> [Raw records]:
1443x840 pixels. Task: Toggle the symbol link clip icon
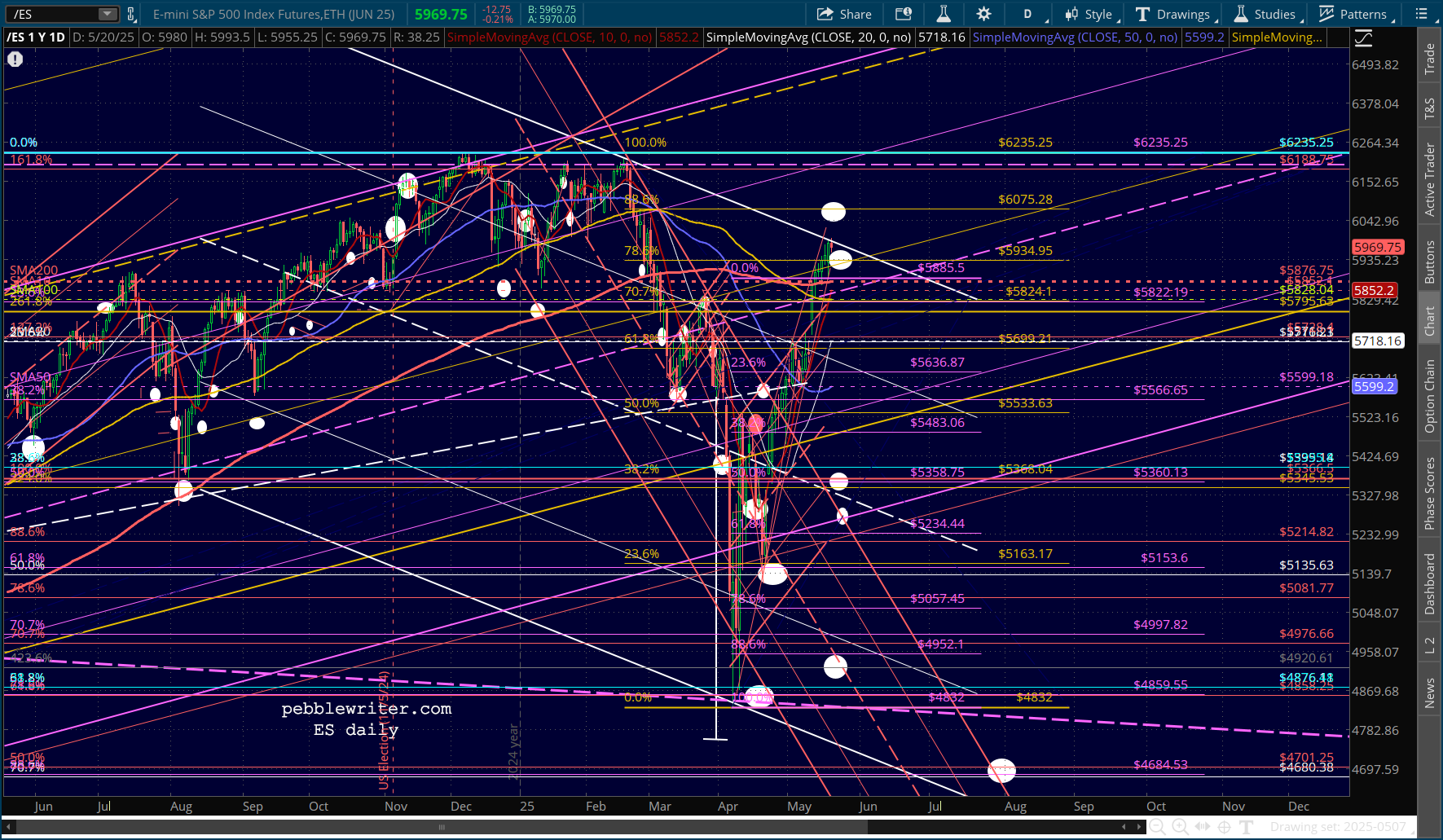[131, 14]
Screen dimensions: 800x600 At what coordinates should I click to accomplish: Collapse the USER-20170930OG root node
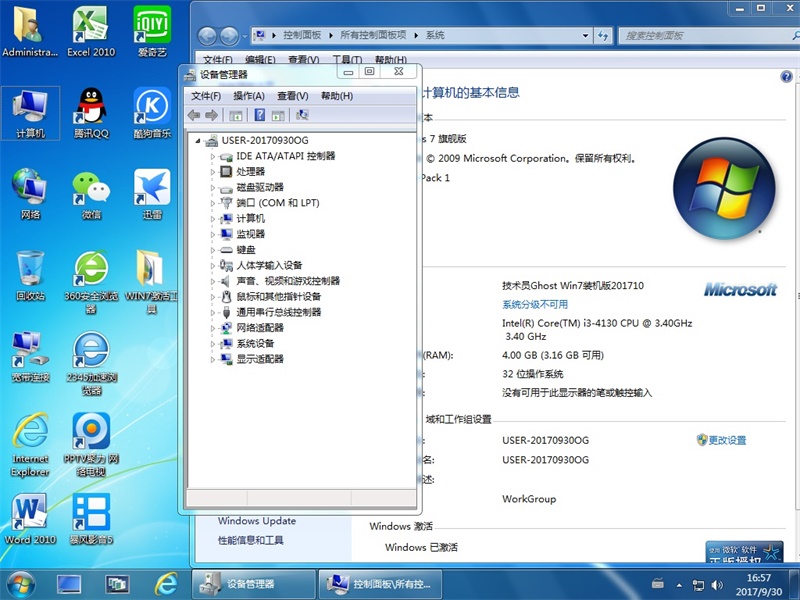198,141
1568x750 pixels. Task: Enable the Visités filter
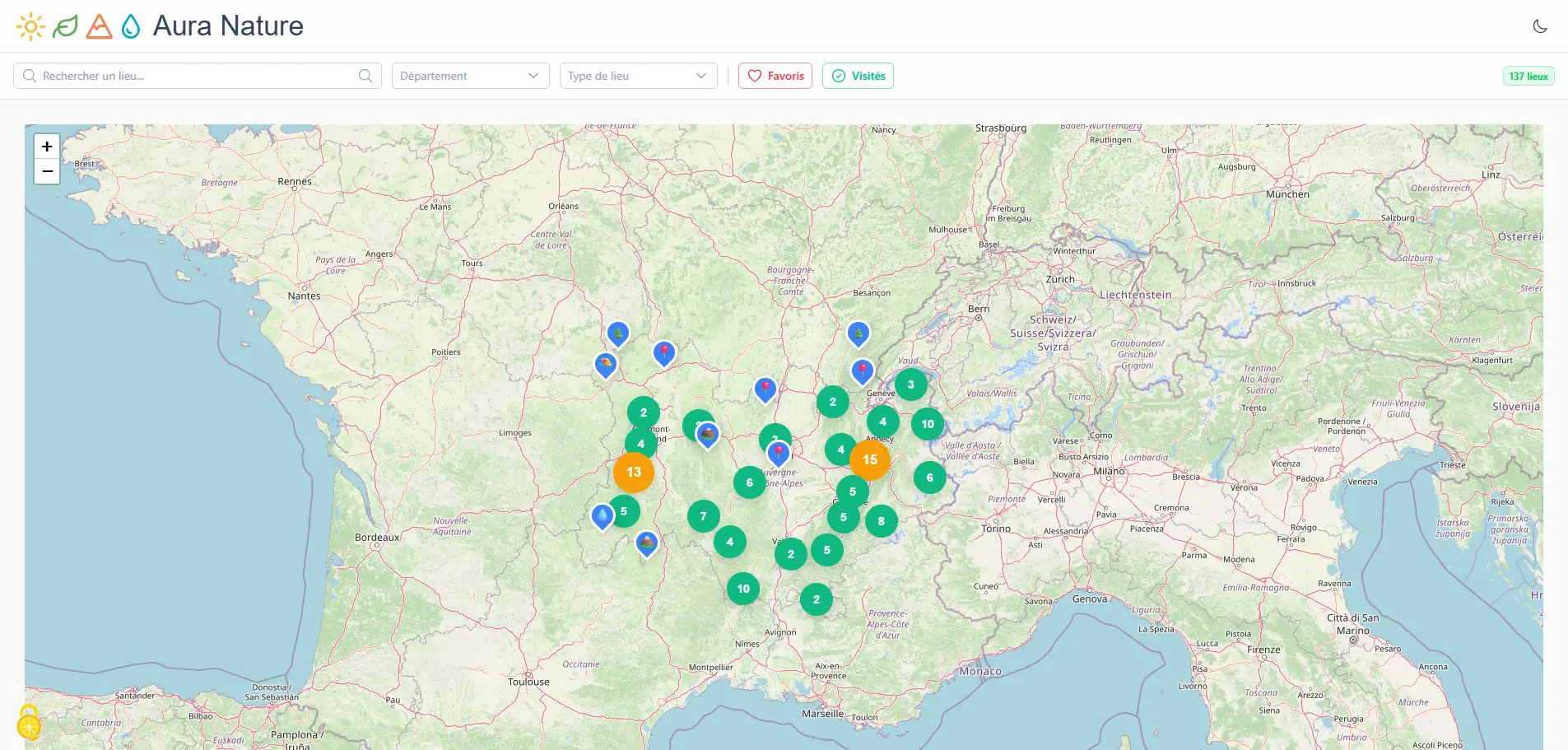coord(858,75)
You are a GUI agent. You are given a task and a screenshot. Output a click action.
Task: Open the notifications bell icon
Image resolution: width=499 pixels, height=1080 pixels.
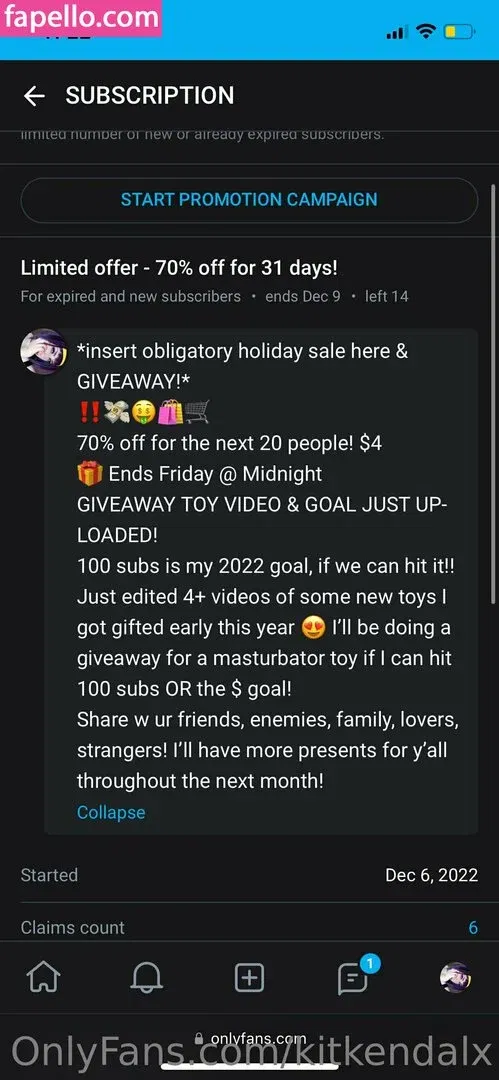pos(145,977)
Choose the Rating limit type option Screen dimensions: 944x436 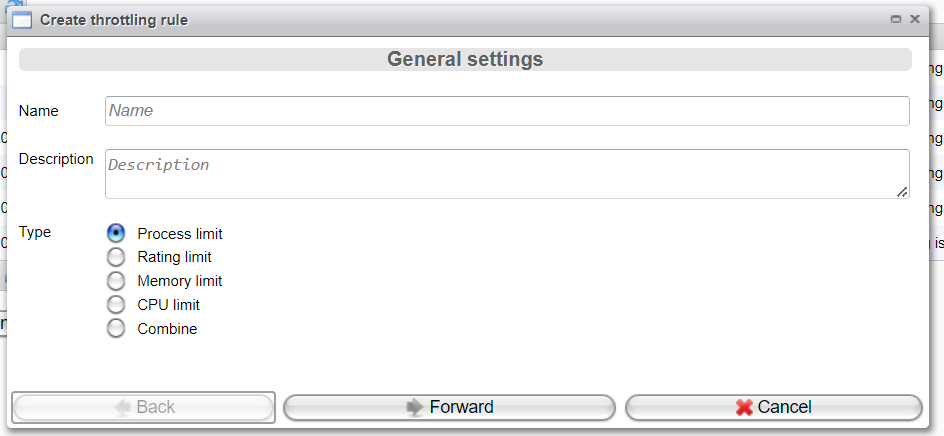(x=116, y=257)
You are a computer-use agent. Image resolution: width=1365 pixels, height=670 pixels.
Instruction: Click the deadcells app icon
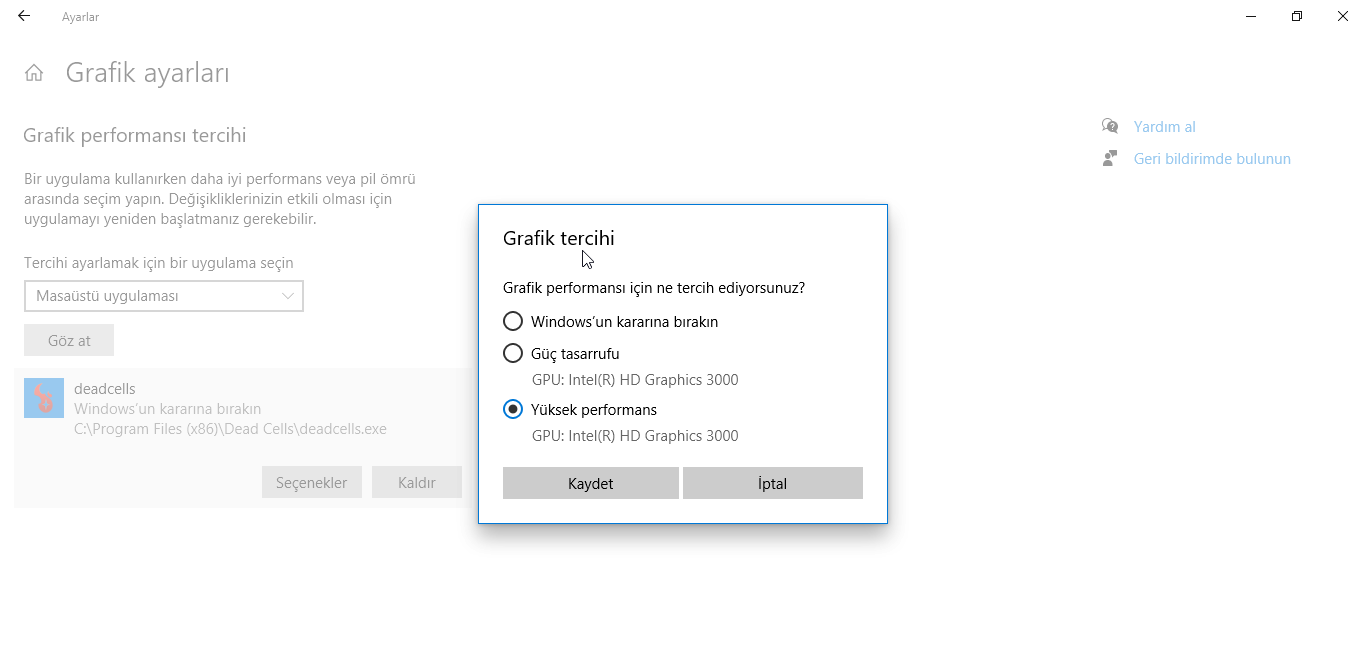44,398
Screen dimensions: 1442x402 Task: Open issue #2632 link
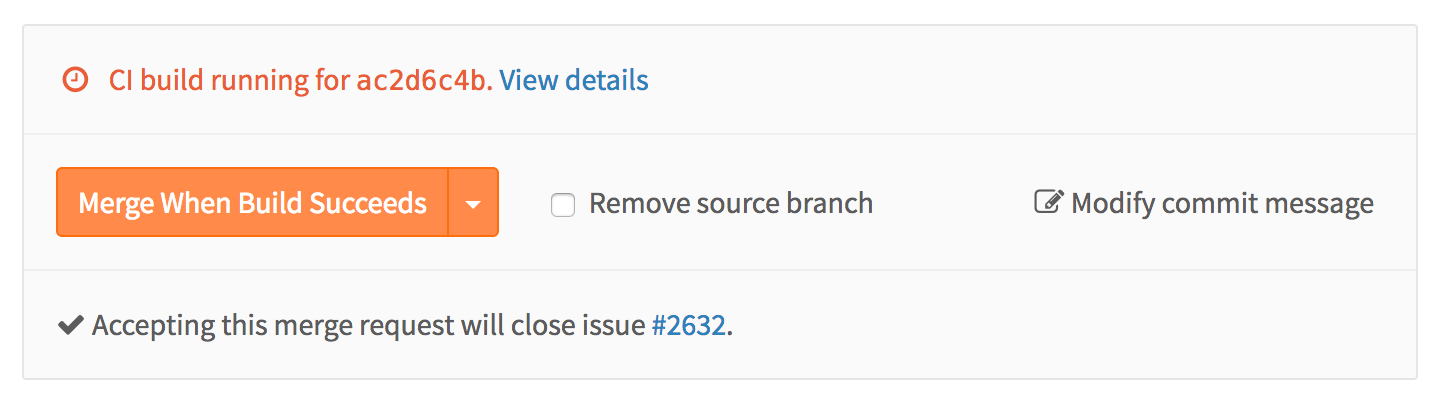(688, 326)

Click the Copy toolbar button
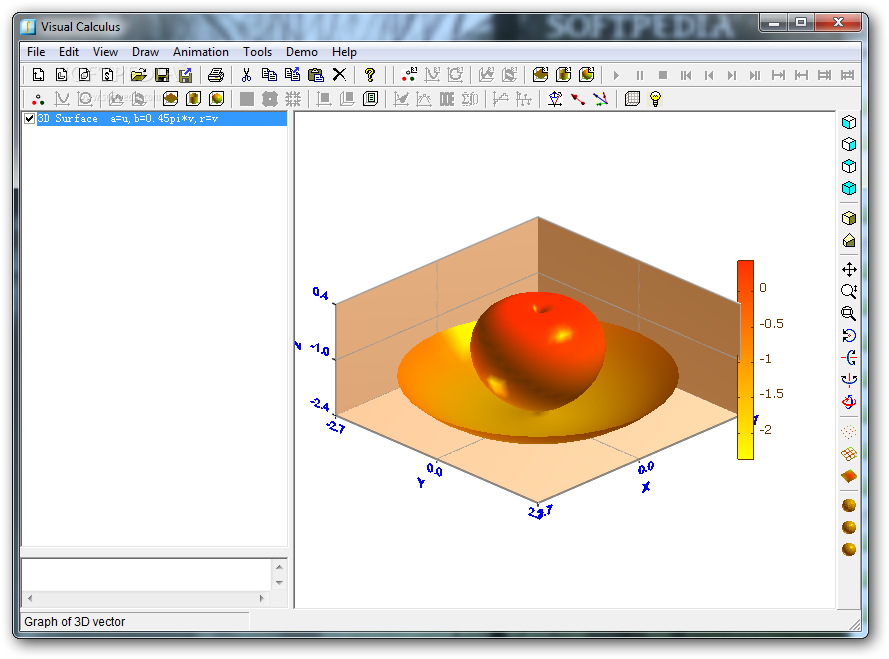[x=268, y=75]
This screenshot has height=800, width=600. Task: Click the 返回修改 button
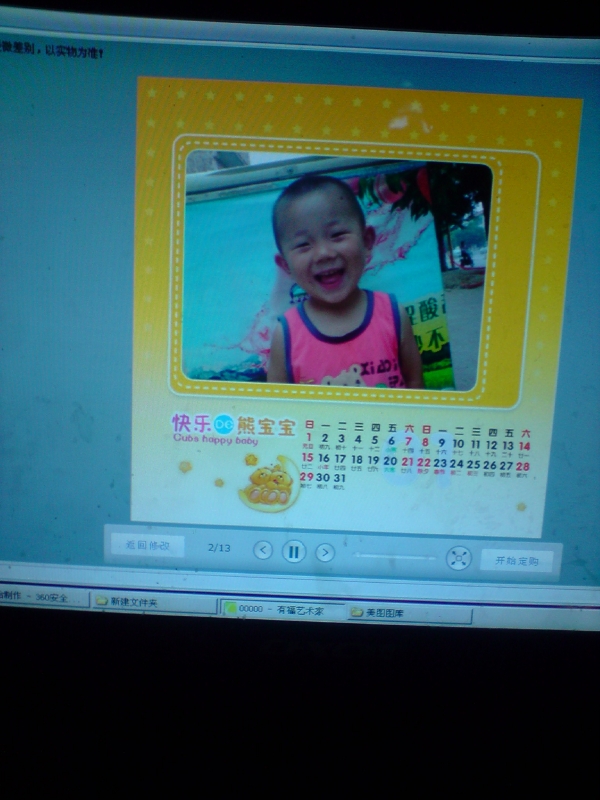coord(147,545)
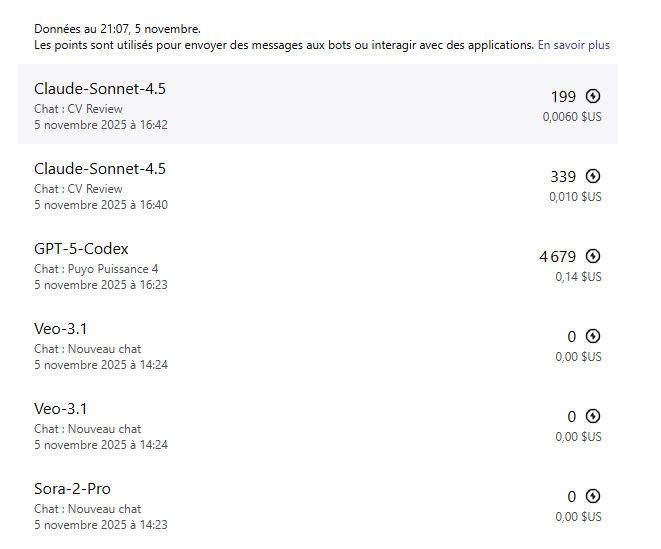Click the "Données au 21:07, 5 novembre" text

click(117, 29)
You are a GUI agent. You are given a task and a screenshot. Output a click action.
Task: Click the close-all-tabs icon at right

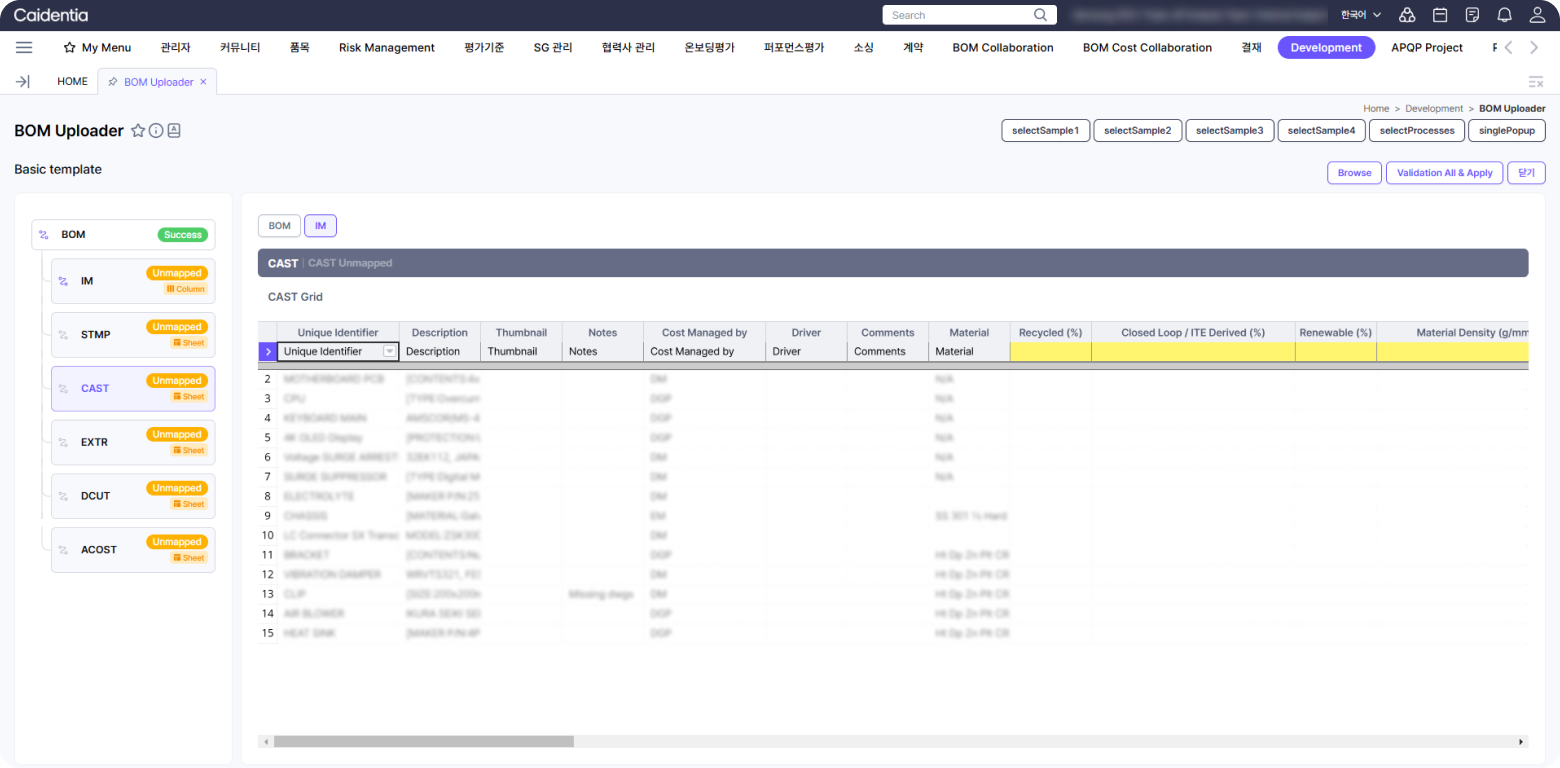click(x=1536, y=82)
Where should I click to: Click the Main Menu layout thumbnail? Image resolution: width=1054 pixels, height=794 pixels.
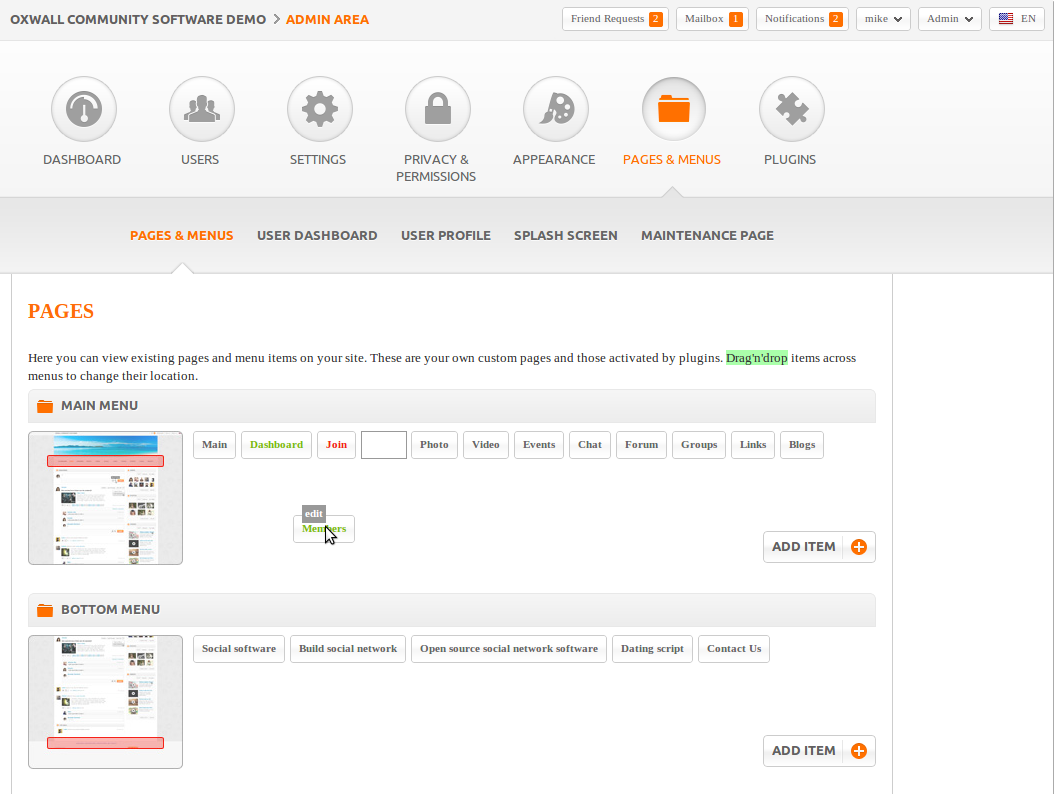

> [Problem requirements]: Arrange everything in the data above, from the line containing "Screen dimensions: 1442x402" down to the last line of the data (both included), as a Markdown table with the columns Row and Data line. Leave out blank lines and pictures.

> [Solved exercise]:
| Row | Data line |
|---|---|
| 1 | Screen dimensions: 1442x402 Task: Open issue #2632 link |
| 2 | (688, 326) |
| 3 | Click the Copy toolbar button |
| 4 | [x=268, y=75] |
| 5 | This screenshot has height=800, width=600. Task: Click the 返回修改 button |
| 6 | coord(147,545) |
| 7 | Click the "Données au 21:07, 5 novembre" text |
| 8 | click(117, 29) |
| 9 | You are a GUI agent. You are given a task and a screenshot. Output a click action. |
| 10 | Task: Click the close-all-tabs icon at right |
| 11 | click(x=1536, y=82) |
| 12 | Where should I click to: Click the Main Menu layout thumbnail? Image resolution: width=1054 pixels, height=794 pixels. |